**INFORMATION SUPPLIED:**
· · · · · · ·

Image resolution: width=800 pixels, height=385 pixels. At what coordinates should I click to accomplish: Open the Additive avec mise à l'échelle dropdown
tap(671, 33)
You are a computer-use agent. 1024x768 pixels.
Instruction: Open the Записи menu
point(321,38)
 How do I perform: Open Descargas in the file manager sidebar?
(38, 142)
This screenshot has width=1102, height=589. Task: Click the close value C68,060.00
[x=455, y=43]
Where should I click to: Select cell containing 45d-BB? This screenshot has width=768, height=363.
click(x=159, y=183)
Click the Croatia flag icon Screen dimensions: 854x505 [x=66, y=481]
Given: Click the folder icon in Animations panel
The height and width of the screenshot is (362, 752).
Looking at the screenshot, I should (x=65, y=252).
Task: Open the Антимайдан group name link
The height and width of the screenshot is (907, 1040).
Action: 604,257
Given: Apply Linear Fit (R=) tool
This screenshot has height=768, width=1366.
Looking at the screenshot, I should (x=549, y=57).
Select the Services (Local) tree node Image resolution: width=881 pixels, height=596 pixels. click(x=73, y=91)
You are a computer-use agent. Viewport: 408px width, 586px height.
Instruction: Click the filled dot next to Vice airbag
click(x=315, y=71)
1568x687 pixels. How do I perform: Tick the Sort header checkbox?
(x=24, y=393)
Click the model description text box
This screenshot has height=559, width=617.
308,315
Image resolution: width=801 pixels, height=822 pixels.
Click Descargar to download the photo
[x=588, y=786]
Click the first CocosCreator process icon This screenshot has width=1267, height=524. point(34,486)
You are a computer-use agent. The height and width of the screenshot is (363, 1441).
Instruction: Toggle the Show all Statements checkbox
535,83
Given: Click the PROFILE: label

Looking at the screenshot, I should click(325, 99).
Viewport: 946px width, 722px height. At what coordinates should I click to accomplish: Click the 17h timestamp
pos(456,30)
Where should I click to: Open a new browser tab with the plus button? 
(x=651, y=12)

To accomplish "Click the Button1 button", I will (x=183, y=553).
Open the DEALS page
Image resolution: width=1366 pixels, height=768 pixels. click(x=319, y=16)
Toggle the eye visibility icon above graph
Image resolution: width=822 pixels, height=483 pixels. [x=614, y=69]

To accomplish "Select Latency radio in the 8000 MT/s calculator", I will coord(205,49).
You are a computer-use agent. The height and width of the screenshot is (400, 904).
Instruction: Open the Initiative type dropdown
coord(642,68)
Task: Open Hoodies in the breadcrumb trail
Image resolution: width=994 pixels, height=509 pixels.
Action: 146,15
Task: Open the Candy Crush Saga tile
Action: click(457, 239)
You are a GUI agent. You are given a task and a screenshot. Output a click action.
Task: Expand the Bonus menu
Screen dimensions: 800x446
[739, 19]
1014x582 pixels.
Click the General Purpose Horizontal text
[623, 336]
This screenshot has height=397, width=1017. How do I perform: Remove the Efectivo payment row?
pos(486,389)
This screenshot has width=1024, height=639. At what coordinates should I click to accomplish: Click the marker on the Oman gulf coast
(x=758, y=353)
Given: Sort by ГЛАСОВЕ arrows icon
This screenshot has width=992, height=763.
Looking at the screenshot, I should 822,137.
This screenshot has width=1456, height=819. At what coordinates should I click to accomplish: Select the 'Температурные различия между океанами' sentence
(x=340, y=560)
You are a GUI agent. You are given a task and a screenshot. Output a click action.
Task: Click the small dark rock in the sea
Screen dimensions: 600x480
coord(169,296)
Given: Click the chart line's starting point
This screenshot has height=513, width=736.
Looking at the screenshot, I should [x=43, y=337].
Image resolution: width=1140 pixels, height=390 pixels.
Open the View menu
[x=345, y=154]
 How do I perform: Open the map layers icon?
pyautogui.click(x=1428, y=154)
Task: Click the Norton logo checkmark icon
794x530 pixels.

· · · · · · ·

**REQUIREMENT:** Output all the lines above, matching them word for word.

**EXPECTED ANSWER:**
Image resolution: width=800 pixels, height=385 pixels. At what coordinates should I click to accomplish: Open the Additive avec mise à l'échelle dropdown
tap(671, 33)
You are a computer-use agent. 1024x768 pixels.
Instruction: Open the Записи menu
point(321,38)
 How do I perform: Open Descargas in the file manager sidebar?
(38, 142)
This screenshot has width=1102, height=589. Task: Click the close value C68,060.00
[x=455, y=43]
Where should I click to: Select cell containing 45d-BB? This screenshot has width=768, height=363.
click(x=159, y=183)
Click the Croatia flag icon Screen dimensions: 854x505 [x=66, y=481]
Given: Click the folder icon in Animations panel
The height and width of the screenshot is (362, 752).
Looking at the screenshot, I should (x=65, y=252).
Task: Open the Антимайдан group name link
The height and width of the screenshot is (907, 1040).
Action: 604,257
Given: Apply Linear Fit (R=) tool
This screenshot has height=768, width=1366.
Looking at the screenshot, I should (x=549, y=57).
Select the Services (Local) tree node Image resolution: width=881 pixels, height=596 pixels. click(x=73, y=91)
You are a computer-use agent. Viewport: 408px width, 586px height.
Instruction: Click the filled dot next to Vice airbag
click(x=315, y=71)
1568x687 pixels. How do I perform: Tick the Sort header checkbox?
(x=24, y=393)
Click the model description text box
This screenshot has height=559, width=617.
308,315
Image resolution: width=801 pixels, height=822 pixels.
Click Descargar to download the photo
[x=588, y=786]
Click the first CocosCreator process icon This screenshot has width=1267, height=524. point(34,486)
You are a computer-use agent. The height and width of the screenshot is (363, 1441).
Instruction: Toggle the Show all Statements checkbox
535,83
Given: Click the PROFILE: label

Looking at the screenshot, I should click(325, 99).
Viewport: 946px width, 722px height. At what coordinates should I click to accomplish: Click the 17h timestamp
pos(456,30)
Where should I click to: Open a new browser tab with the plus button? 
(x=651, y=12)

To accomplish "Click the Button1 button", I will (x=183, y=553).
Open the DEALS page
Image resolution: width=1366 pixels, height=768 pixels. click(x=319, y=16)
Toggle the eye visibility icon above graph
Image resolution: width=822 pixels, height=483 pixels. [x=614, y=69]

To accomplish "Select Latency radio in the 8000 MT/s calculator", I will coord(205,49).
You are a computer-use agent. The height and width of the screenshot is (400, 904).
Instruction: Open the Initiative type dropdown
coord(642,68)
Task: Open Hoodies in the breadcrumb trail
Image resolution: width=994 pixels, height=509 pixels.
Action: 146,15
Task: Open the Candy Crush Saga tile
Action: click(457, 239)
You are a GUI agent. You are given a task and a screenshot. Output a click action.
Task: Expand the Bonus menu
Screen dimensions: 800x446
[739, 19]
1014x582 pixels.
Click the General Purpose Horizontal text
[623, 336]
This screenshot has height=397, width=1017. How do I perform: Remove the Efectivo payment row?
pos(486,389)
This screenshot has width=1024, height=639. At what coordinates should I click to accomplish: Click the marker on the Oman gulf coast
(x=758, y=353)
Given: Sort by ГЛАСОВЕ arrows icon
This screenshot has width=992, height=763.
Looking at the screenshot, I should 822,137.
This screenshot has width=1456, height=819. At what coordinates should I click to accomplish: Select the 'Температурные различия между океанами' sentence
(x=340, y=560)
You are a GUI agent. You are given a task and a screenshot. Output a click action.
Task: Click the small dark rock in the sea
Screen dimensions: 600x480
coord(169,296)
Given: Click the chart line's starting point
This screenshot has height=513, width=736.
Looking at the screenshot, I should [x=43, y=337].
Image resolution: width=1140 pixels, height=390 pixels.
Open the View menu
[x=345, y=154]
 How do I perform: Open the map layers icon?
pyautogui.click(x=1428, y=154)
Task: Click the Norton logo checkmark icon
794x530 pixels.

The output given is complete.